As described above, according to the present invention, a gap between line elements such as broken lines caused by a broken portion of a closed figure or a closed figure being drawn by a broken line as in the conventional art is used as a line figure on a thinned image. Rather than interpolating from the open end point pair search, the polygon generated inside the closed figure on the input image is expanded and deformed until it is inscribed in the closed figure, and the attribute of the closed figure is determined by the shape of the obtained polygon. As configured. as a result,
In the conventional method, it is possible to correctly detect and recognize the attribute of a closed figure that cannot be detected because the discontinuity cannot be uniquely determined. Therefore, it is possible to perform highly accurate closed figure recognition that exceeds the conventional method.

[Brief description of drawings]

FIG. 1 is a block diagram showing a configuration of the present invention.

FIG. 2 is a block diagram showing one embodiment of the present invention.

FIG. 3 is a diagram for explaining a method of detecting contour pixels.

4A is a diagram showing a relationship between a closed figure and an initial polygon, and FIG. 4B is a diagram showing a result of expanding and deforming the initial polygon.
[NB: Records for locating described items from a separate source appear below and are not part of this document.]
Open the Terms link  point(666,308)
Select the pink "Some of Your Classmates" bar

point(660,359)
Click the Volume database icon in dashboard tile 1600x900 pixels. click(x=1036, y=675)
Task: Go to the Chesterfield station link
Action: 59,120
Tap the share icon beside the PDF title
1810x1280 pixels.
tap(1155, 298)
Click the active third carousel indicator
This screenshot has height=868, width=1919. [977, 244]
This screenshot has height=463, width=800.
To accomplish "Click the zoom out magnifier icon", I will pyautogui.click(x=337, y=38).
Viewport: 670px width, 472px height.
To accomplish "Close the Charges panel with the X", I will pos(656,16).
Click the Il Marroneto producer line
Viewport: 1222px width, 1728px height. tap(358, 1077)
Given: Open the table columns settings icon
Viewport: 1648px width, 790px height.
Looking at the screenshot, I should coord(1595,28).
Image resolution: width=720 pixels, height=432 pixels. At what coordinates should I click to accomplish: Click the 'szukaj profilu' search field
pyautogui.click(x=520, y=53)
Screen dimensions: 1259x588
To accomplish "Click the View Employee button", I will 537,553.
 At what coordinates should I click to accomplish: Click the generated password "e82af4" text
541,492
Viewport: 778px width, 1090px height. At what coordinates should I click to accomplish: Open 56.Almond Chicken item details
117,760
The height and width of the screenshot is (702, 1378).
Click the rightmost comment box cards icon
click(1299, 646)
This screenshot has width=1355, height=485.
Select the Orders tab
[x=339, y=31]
FIG. 5 is a diagram showing an example of an image in which it is difficult to detect a closed figure by a conventional method.

[Explanation of symbols]

 Reference Signs List 11 initial polygon generation unit 11a graphic expansion processing unit 11b inner contour extraction unit 11c polygon generation unit 12 polygon fitting unit 12a polygon deformation unit 12b deformation stop determination unit 13 graphic detection unit

Claims (4)

[Claims] 1. A line figure recognition system for recognizing a closed figure drawn by a closed line on a binary two-dimensional digital image,
An initial polygon generation unit that generates a polygon inside a closed figure on the two-dimensional digital image by using the two-dimensional digital image as an input, and the polygon and the two-dimensional digital image as inputs until the inscribed shape is applied to the closed figure. A polygon fitting part that expands and deforms a polygon, and a graphic detection that determines attributes such as the type of the closed graphic by measuring the graphic features of the polygon by inputting the polygon inscribed in the closed graphic as a result of the expansion and deformation. And a line figure recognition method. 2. The initial polygon generation unit, a graphic expansion processing means for generating an image in which a gap is filled, an inner contour detection means for detecting an inner contour in the image, an approximation processing for the inner contour, 2. The line figure recognition system according to claim 1, further comprising a polygon generation means for generating a polygon having a predetermined number of N nodes. 3. The polygon fitting section, a polygon deforming means for slightly expanding and deforming an input initial polygon, and a deformation stop determination for judging whether or not the minutely expanded and deformed polygon is inscribed in a closed figure. 3. The line figure recognition system according to claim 1, further comprising: 4. The figure detecting unit approximates a polygon obtained as a result of expansion and deformation, and calculates the number of vertices, the size of the internal angle, the length of the side, the parallelism of the facing sides, etc. with respect to the approximated polygon. The line figure recognition method according to claim 1, 2 or 3, wherein the shape of the closed figure in which the polygon is inscribed is measured.